En detalle, los magistrados eliminaron alrededor del 30% de los contratos de asistentes parlamentarios del Parlamento Europeo que el Tribunal Correccional había considerado irregulares en su fallo del 31 de marzo. Estos contratos estaban incluidos en la documentación, pero no existían pruebas concluyentes de su firma, un factor que resultó determinante para la revisión del caso.

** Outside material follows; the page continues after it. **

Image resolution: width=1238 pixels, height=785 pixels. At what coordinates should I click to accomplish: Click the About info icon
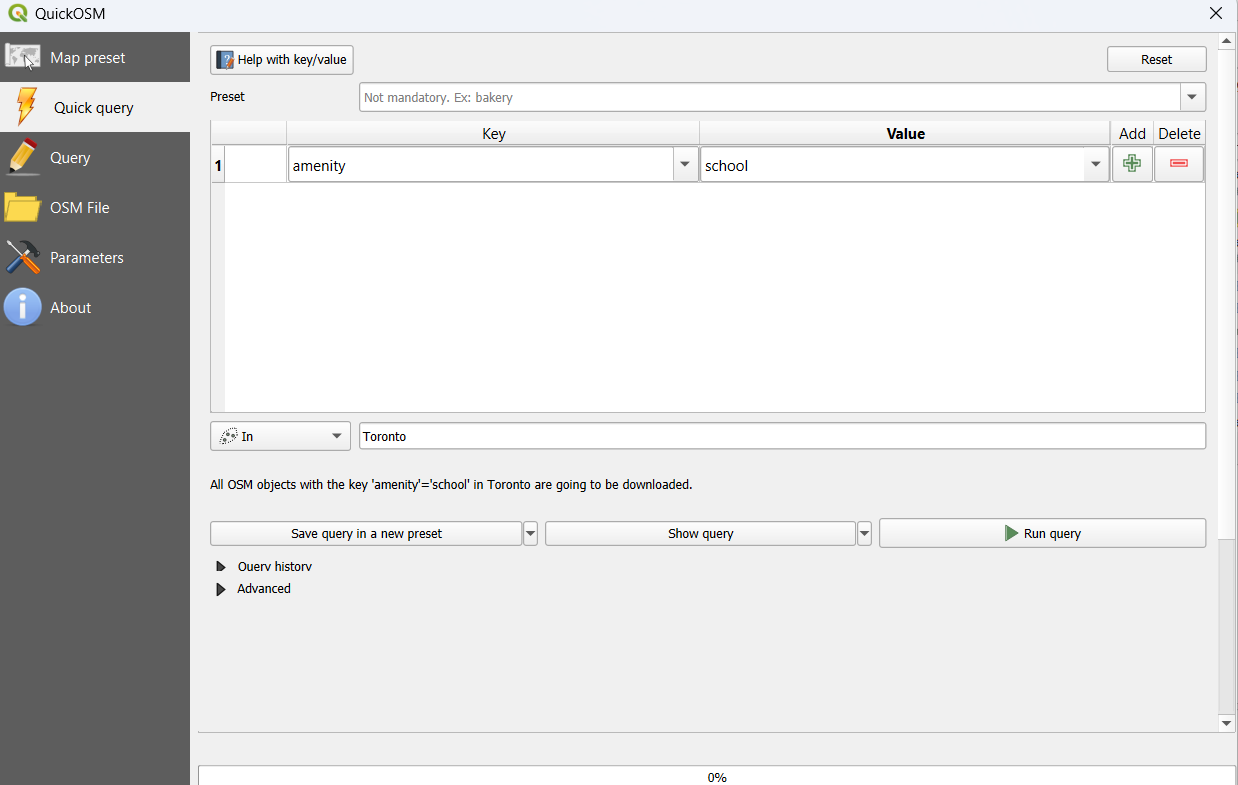[x=22, y=307]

La decisión del Tribunal de Apelación contó también con el apoyo de la Fiscalía, que modificó su postura y reconoció que esos contratos no deberían haberse incluido en el cálculo del perjuicio económico atribuido a la Eurocámara. En el juicio de primera instancia, dichos contratos se habían sumado al supuesto daño total de 4,4 millones de euros registrado entre 2004 y 2016. Con la rectificación, el andamiaje de la acusación se debilita de manera notable.

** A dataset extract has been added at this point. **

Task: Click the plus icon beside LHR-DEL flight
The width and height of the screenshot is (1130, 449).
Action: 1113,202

Los abogados de Le Pen valoraron positivamente este giro durante la audiencia celebrada el miércoles, destacando un ambiente judicial más receptivo y una mayor atención a los argumentos de la defensa. Además, la propia Marine Le Pen adoptó una estrategia más flexible al reconocer de forma abstracta la posibilidad de irregularidades, sin admitir intención de fraude. “Si hubiera cometido un delito, nunca tuvimos la sensación de haber infringido la ley”, declaró, marcando un contraste con la negativa rotunda que mantuvo durante el primer juicio. Este matiz ha ayudado a cuestionar la existencia de conducta dolosa y abre la puerta a una eventual reducción de la pena.
El fallo original del Tribunal Correccional incluyó una inhabilitación de cinco años con efecto inmediato, medida que bloquea actualmente su candidatura presidencial de 2027. Con la reducción de la acusación, Le Pen aspira a que el Tribunal de Apelación suavice la sanción o elimine su aplicación preventiva, permitiéndole así disputar nuevamente la presidencia.
La sentencia definitiva se espera para el verano. En caso de que no pueda presentarse, Le Pen ha indicado que no recurrirá ante el Tribunal Supremo y permitirá el relevo político en favor del eurodiputado Jordan Bardella.
Bardella, de 30 años, ha emergido como una figura de relevancia en la política francesa. Disfruta de un amplio respaldo en redes sociales, gran popularidad y éxito editorial. Incluso las encuestas lo sitúan con un apoyo potencial superior al de Le Pen, demostrando que, pese a la presión judicial, el proyecto político que representa mantiene fuerza y proyección de futuro.